**本文抜粋**
———
シールド付きのヘルメットにはどんなものがあるか
デメリットにも書きましたが、自転車用のシールド付きヘルメットというのはそれほど種類がありません。2022年3月4日の時点で、どのようなものがあるのか調べてみました。購入時の参考にしてください。
OGK VITT
OGK kabutoがこれからのスタンダードスタイルと称する、シールド付きヘルメット。中華製ヘルメットより値段は高いですが、日本メーカーによる日本人向けの製品で、安心感は1番でしょう。取扱店舗も多いので、お店で試してから買えるのもメリットです。
安全規格はJCF日本自転車競技連盟公認です。
シールドは「ARS-3シールド」が利用でき、調光シールドもあります(付属はAR-3)。
OGK AERO-R2
2022年春、R1からR2にモデルチェンジ。VITTに比べると、空力性能や快適性が向上しています。日本人の頭部形状にあわせた設計、JCF公認、補修パーツもしっかりあります。
R2には、R2TRがありますが、マグネットバックル採用した、トライアスロンに特化したモデル。
OGK REZZA-2
OGKからはもうひとつ。2020年4月発売になった、REZZA-2がオプションとしてシールド対応になっています。別途、「シールドアタッチメント-01」とシールド(AR-5およびARS-3が対応)を購入する必要があります。
定価ベースで考えるとアタッチメントが1,000円、一番安いAR-5スモークシールドが2,500円なので、ヘルメットとあわせてVITT よりほんのちょっと安いくらいです。デザインでこちらを選ぶのもありかもしれません。また、着脱可能なフロントバイザーが付属しているのもポイント(シールドと併用不可)。
———
**データセット内容**

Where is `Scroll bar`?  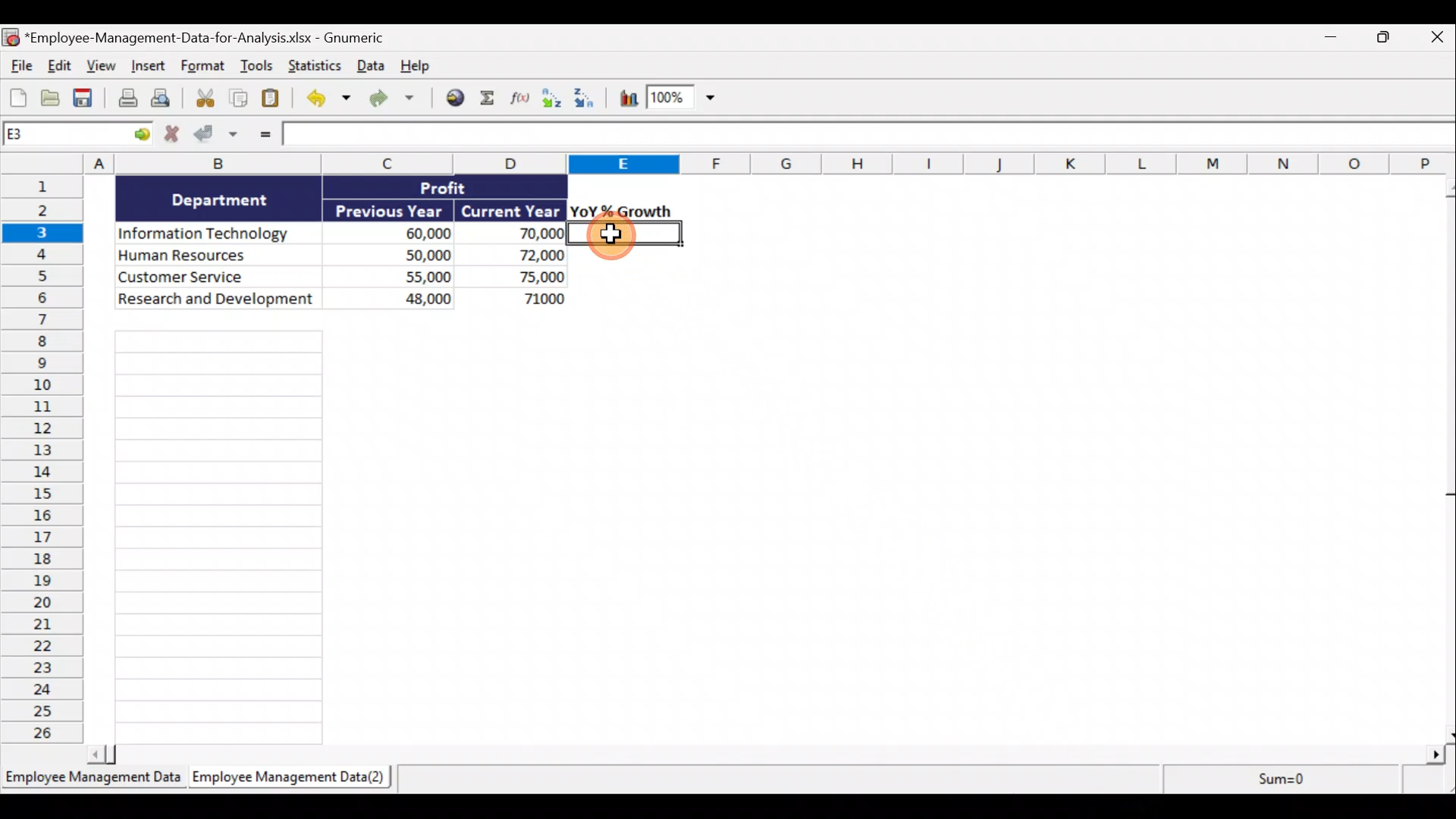
Scroll bar is located at coordinates (766, 757).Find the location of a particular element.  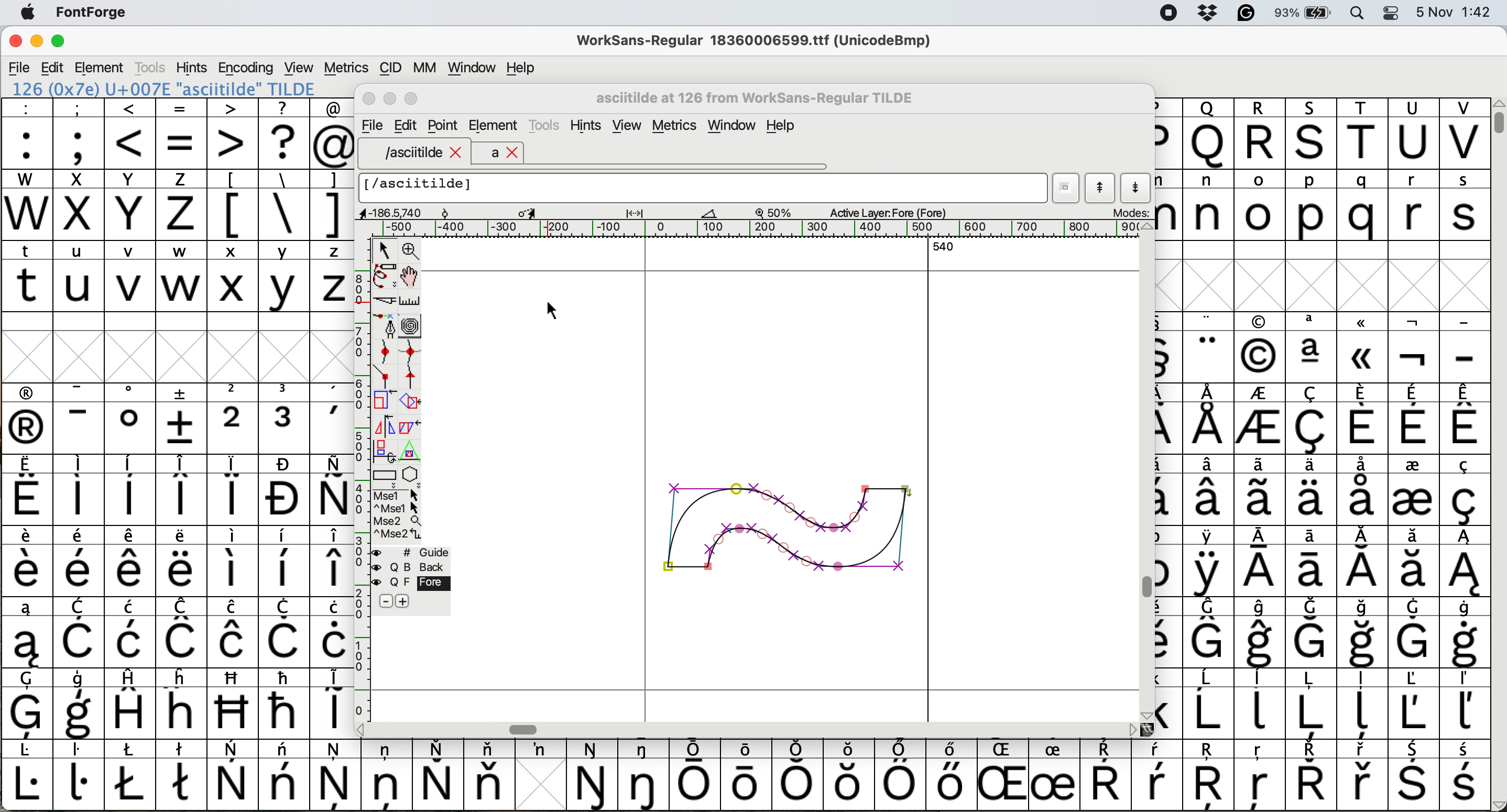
———
**解くべき課題**
a) 本文抜粋に基づき、次の問いに答えてください。
(i) VITTに付属しているシールドは何ですか。
(ii) AERO-R2へのモデルチェンジはいつ行われましたか。
(iii) REZZA-2が発売されたのはいつですか。
b) 本文抜粋のうち、「シールドは「ARS-3シール」を含む語句で始まり「イアスロンに特化したモデル。」で終わる部分を、一字一句そのまま打ち直してください。

**期待される出力**
a)
(i) AR-3
(ii) 2022年春
(iii) 2020年4月

b)
シールドは「ARS-3シールド」が利用でき、調光シールドもあります(付属はAR-3)。
OGK AERO-R2
2022年春、R1からR2にモデルチェンジ。VITTに比べると、空力性能や快適性が向上しています。日本人の頭部形状にあわせた設計、JCF公認、補修パーツもしっかりあります。
R2には、R2TRがありますが、マグネットバックル採用した、トライアスロンに特化したモデル。